Frontal engagements of large formations of forces at the strategic and operational level are gradually becoming a thing of the past. Long-distance, contactless actions against the enemy are becoming the main means of achieving combat and operational goals...
—Valerie Gerasimov, chief of the General Staff of the Russian Federation (2013)
Imperialism is the highest stage of capitalism.
—Bolshevik leader Vladimir Lenin (1917)
As the capitalist bosses of the U.S., Russia and China intensify their fight over global resources, from Eastern Europe and the Middle East to Africa and Latin America, their lethal competition is taking on a more complex form. Known as “hybrid war” or “non-linear war” or “new generation warfare,” these inter-imperialist conflicts are mostly indirect and undeclared—and far less expensive than a conventional ground war. They use a broad mix of elements, from special operations assassins and private-sector mercenaries to cyberattacks and social media propaganda.

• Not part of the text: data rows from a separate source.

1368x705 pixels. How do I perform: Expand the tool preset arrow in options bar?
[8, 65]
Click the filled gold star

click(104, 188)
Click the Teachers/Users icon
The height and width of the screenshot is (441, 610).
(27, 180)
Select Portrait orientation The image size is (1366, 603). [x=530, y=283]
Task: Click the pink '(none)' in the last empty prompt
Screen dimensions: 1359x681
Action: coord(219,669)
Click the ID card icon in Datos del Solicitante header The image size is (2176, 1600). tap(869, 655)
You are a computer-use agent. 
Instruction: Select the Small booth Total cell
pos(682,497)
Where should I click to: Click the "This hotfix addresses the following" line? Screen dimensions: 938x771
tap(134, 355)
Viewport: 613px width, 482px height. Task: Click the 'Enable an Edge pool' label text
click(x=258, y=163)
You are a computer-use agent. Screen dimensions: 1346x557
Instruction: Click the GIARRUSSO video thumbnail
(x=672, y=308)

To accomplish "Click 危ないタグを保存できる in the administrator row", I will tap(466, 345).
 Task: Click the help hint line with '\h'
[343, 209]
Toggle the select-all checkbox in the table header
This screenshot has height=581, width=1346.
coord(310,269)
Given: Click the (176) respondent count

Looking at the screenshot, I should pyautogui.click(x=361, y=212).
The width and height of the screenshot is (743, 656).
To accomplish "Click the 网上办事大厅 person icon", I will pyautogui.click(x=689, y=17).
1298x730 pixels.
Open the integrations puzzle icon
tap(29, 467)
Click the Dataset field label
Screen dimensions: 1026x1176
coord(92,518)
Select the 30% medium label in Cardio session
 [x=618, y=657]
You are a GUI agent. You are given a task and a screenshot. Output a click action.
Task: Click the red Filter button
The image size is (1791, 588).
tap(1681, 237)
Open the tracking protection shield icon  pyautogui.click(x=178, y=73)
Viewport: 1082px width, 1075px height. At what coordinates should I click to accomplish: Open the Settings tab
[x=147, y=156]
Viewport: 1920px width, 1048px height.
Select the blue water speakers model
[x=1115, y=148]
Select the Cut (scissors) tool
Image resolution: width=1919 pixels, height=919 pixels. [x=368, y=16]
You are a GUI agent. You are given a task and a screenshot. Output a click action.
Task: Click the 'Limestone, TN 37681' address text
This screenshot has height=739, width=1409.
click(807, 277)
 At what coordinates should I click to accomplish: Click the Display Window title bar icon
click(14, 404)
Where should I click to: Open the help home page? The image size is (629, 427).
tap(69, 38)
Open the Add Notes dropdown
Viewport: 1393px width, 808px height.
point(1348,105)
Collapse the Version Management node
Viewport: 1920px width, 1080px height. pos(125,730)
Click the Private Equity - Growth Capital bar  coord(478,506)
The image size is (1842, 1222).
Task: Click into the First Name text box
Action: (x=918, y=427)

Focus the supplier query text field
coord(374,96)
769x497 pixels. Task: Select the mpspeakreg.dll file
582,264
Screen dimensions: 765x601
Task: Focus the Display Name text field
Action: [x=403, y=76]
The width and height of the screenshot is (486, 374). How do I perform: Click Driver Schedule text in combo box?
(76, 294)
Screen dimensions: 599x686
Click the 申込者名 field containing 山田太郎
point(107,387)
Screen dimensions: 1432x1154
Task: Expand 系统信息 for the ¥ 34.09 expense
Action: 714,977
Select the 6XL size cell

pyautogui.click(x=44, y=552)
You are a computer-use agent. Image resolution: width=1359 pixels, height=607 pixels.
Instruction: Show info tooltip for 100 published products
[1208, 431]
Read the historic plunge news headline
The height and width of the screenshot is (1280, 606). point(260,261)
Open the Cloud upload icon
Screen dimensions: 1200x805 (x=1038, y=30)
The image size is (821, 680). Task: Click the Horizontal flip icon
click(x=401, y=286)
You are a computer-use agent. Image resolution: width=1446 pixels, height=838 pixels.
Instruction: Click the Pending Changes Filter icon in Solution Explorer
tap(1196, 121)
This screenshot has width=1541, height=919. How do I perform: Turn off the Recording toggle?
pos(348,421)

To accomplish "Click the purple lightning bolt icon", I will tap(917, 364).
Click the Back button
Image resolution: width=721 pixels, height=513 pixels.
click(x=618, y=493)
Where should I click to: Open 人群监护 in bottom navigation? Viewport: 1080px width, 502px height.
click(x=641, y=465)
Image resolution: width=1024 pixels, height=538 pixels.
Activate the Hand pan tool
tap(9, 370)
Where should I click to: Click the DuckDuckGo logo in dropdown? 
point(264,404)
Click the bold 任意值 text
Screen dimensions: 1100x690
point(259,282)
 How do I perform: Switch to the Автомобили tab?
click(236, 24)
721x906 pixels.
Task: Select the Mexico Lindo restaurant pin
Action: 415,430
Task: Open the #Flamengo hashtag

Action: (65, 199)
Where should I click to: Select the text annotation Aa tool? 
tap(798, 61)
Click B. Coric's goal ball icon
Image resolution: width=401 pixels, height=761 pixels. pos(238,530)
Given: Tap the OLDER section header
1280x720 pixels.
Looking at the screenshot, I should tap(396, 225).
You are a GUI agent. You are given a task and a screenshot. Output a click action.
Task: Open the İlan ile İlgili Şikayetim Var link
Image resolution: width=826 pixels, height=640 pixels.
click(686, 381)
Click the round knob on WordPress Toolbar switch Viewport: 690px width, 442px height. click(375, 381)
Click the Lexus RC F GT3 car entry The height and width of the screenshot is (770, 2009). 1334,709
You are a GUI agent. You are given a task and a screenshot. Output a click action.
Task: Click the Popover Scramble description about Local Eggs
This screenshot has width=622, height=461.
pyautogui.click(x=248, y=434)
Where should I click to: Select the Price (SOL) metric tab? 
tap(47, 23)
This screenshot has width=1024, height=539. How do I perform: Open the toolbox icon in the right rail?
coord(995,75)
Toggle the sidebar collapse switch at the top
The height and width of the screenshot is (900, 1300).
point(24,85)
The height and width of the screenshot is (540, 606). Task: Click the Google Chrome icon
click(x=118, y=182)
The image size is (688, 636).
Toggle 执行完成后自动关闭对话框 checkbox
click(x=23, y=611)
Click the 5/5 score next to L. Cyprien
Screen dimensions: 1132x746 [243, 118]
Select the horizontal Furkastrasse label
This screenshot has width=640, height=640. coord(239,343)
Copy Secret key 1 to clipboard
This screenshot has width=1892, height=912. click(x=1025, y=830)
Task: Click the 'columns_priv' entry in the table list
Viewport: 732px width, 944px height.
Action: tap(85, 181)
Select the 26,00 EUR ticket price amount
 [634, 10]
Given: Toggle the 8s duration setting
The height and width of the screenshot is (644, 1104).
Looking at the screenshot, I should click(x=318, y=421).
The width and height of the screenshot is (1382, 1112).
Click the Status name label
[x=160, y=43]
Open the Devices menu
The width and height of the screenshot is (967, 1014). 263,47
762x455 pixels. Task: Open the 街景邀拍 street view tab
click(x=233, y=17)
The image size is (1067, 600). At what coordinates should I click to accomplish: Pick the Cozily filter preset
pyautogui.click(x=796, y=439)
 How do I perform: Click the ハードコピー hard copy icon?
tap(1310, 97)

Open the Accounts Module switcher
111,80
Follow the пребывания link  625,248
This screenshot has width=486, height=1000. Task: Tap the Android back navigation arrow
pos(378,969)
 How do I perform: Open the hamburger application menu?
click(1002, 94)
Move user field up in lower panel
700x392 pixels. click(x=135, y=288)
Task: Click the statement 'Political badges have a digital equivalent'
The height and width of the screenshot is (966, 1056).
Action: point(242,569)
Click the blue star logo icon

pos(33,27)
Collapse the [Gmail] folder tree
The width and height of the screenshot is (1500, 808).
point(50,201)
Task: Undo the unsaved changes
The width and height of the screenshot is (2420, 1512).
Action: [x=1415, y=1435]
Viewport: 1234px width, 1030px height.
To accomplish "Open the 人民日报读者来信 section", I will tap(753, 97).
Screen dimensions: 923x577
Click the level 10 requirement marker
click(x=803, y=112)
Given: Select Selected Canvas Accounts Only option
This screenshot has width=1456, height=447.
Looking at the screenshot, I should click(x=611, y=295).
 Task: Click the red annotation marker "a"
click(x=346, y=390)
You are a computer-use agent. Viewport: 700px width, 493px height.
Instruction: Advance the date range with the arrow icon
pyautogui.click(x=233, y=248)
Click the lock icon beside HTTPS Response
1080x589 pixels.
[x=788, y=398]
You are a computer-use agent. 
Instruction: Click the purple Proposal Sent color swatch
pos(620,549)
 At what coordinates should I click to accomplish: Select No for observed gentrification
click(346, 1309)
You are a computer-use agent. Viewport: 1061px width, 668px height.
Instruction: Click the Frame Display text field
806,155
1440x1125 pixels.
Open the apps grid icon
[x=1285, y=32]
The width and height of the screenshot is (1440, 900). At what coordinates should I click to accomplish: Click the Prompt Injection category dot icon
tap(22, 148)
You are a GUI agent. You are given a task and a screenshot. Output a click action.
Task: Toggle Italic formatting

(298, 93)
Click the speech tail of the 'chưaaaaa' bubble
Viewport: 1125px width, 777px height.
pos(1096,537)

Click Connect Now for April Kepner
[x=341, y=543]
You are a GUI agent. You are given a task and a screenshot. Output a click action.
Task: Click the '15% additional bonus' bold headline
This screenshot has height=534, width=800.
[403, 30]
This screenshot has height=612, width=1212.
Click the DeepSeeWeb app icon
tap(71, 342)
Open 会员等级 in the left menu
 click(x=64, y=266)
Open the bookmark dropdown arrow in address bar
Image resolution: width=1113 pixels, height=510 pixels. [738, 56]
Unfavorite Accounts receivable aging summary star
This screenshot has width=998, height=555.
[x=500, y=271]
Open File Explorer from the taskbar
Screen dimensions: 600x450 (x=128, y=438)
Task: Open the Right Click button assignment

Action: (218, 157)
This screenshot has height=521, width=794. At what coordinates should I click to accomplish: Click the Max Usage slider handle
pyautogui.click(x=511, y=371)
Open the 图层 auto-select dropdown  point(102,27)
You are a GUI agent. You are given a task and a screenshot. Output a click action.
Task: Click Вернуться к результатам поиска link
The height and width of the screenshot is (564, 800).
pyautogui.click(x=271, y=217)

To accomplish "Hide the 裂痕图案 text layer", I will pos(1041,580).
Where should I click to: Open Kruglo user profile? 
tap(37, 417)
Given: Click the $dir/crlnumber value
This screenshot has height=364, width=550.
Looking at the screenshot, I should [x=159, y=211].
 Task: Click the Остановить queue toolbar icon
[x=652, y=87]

In the South China Sea, Beijing is building artificial islands and making territorial claims to fend off both regional rivals and President Barack Obama’s “pivot” to Asia. The U.S., while still relying on the threat of NATO’s brute force in Europe, used a computer virus to sabotage Iran’s nuclear program; it funded “color revolutions” to undermine pro-Russian regimes in Eastern Europe.
Meanwhile, the “Gerasimov Doctrine,” named after Russia’s top strategic military planner, combines “low-end, hidden state involvement with high-end, direct, even braggadocio superpower involvement”—most significantly in Ukraine and Syria (Association of the U.S. Army, 5/20). Dealing from a position of economic and military weakness versus the U.S. and—increasingly—China, clobbered by falling oil prices, President Vladimir Putin is using “a number of equalizers,” wrote Dmitri Trenin, director of the Carnegie Moscow Center think tank.
These will range from increased reliance on nuclear deterrence to the creation of local balances in Moscow’s favor; from swift decision-making and bold action, including the use of force, to ambiguity and hybrid operations (3/18).